Congresso EULAR 2026. “Presentati i risultati di filgotinib nella spondiloartrite assiale

Alfasigma S.p.A ha presentato al Congresso EULAR 2026 risultati positivi dello studio clinico di fase 3 Olinguito sulla spondiloartrite assiale, radiografica e non. Nel trattamento con filgotinib, una percentuale significativamente più elevata di pazienti ha ottenuto l’endopoint primario ASAS40 alla settimana 16, rispetto alla popolazione trattata con placebo. Il miglioramento in segni e sintomi della spondiloartrite assiale è stato osservato nel trattamento con filgotinib, inibitore preferenziale orale di JAK1 in monosomministrazione quotidiana, già dalla prima settimana continuativamente fino alla 52ma. Nei gruppi trattati con filgotinib per la r-axSpA (spondiloartrite assiale radiografica) e la nr-axSpA (spondiloartrite assiale non radiografica) tra coloro che hanno ottenuto una risposta all’endpoint primario prestabilito di ASAS40 alla settimana 16, rispettivamente l’84,6 e il 78,0% hanno mantenuto tale risposta fino alla settimana 52.
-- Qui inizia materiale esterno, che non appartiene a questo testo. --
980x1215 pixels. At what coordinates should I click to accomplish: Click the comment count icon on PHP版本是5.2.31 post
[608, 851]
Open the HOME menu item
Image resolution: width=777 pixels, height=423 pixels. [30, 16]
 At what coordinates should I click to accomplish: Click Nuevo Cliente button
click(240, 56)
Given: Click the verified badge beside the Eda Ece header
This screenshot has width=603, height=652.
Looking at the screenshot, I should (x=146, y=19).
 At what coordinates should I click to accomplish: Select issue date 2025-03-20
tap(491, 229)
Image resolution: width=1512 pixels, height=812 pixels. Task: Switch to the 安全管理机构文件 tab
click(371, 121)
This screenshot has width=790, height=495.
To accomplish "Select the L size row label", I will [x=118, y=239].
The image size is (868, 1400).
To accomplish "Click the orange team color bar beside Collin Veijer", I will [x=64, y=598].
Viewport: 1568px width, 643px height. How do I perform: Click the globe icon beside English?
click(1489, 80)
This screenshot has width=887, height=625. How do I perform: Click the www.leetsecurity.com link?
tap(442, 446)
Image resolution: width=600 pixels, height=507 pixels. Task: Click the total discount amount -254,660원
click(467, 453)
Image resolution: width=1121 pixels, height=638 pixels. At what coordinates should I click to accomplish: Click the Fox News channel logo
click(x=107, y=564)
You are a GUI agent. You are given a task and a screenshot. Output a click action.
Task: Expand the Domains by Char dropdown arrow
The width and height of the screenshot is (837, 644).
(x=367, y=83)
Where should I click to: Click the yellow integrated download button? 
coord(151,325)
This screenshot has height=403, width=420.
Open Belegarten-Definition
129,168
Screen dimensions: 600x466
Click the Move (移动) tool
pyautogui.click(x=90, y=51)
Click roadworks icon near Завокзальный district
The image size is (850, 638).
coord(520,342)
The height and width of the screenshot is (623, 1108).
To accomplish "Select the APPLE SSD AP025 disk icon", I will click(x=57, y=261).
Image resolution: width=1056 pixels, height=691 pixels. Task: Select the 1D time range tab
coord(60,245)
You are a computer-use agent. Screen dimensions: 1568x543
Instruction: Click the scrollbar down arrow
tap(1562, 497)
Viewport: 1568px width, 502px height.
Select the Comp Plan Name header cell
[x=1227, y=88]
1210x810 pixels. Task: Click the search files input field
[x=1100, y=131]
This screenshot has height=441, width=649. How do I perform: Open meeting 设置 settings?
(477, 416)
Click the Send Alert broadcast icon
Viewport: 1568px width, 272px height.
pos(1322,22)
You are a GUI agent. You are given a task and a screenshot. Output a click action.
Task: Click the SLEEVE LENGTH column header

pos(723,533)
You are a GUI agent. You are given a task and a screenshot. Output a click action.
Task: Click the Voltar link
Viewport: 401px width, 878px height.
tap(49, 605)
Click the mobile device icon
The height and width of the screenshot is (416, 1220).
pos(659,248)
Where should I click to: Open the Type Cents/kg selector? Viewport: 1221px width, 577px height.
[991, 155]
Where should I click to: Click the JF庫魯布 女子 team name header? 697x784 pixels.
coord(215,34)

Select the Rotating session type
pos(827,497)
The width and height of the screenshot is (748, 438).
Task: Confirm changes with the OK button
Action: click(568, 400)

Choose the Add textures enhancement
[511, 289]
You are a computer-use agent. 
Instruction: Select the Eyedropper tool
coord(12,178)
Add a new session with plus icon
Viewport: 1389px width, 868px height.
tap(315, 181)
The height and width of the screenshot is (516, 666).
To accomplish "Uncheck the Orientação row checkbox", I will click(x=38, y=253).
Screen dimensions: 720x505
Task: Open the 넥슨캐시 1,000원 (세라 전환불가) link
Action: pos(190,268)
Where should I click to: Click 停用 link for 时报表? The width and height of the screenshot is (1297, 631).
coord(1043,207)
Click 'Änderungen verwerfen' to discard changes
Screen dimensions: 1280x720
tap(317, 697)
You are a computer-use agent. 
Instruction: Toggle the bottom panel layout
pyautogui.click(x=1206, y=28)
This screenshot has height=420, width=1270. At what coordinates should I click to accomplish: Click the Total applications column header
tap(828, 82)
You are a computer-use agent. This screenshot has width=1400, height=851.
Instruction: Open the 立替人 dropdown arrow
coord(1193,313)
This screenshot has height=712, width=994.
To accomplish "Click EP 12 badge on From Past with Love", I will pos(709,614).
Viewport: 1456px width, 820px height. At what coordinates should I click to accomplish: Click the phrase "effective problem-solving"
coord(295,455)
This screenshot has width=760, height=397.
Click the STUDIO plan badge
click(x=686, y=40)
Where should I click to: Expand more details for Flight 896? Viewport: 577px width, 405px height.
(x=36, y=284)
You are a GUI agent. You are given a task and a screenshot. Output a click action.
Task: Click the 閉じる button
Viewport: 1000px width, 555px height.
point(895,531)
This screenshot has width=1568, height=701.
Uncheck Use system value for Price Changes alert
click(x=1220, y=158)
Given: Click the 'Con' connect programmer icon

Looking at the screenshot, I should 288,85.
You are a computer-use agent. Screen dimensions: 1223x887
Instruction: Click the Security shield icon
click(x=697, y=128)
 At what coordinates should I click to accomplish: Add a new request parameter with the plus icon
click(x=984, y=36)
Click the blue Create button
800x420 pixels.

“Le persone che convivono con la spondiloartrite assiale possono soffrire di sintomi altamente debilitanti fin dalla giovane età e molti pazienti non riescono a ottenere un controllo duraturo della malattia”, dichiara Daniele D’Ambrosio, chief development officer Alfasigma. “I dati primari dello studio Olinguito presentati a EULAR 2026 hanno mostrato miglioramenti sostenuti dei segni e dei sintomi della axSpA già dalla prima settimana di trattamento con filgotinib, attualmente in fase di valutazione da parte delle Autorità regolatorie europee come potenziale nuova opzione terapeutica per gli adulti affetti da questa malattia cronica e progressiva.”

“Filgotinib ha determinato un rapido miglioramento dei sintomi della axSpA”, afferma il prof. Xenofon Baraliakos, direttore del Dipartimento di Reumatologia presso il Rheumazentrum Ruhrgebiet di Herne e professore di Medicina Interna e Reumatologia presso la Ruhr-University Bochum, Germania. “Inoltre, la riduzione dell’erosione ossea e la minima o assente progressione dell’anchilosi osservate nel corso delle 52 settimane di studio indicano una limitata progressione del danno strutturale. Questi risultati incoraggianti supportano il potenziale di filgotinib come opzione terapeutica per i pazienti con axSpA in tutte le fasi della malattia, inclusi coloro che hanno già ricevuto trattamenti precedenti e mostrato una risposta ridotta alle terapie esistenti.”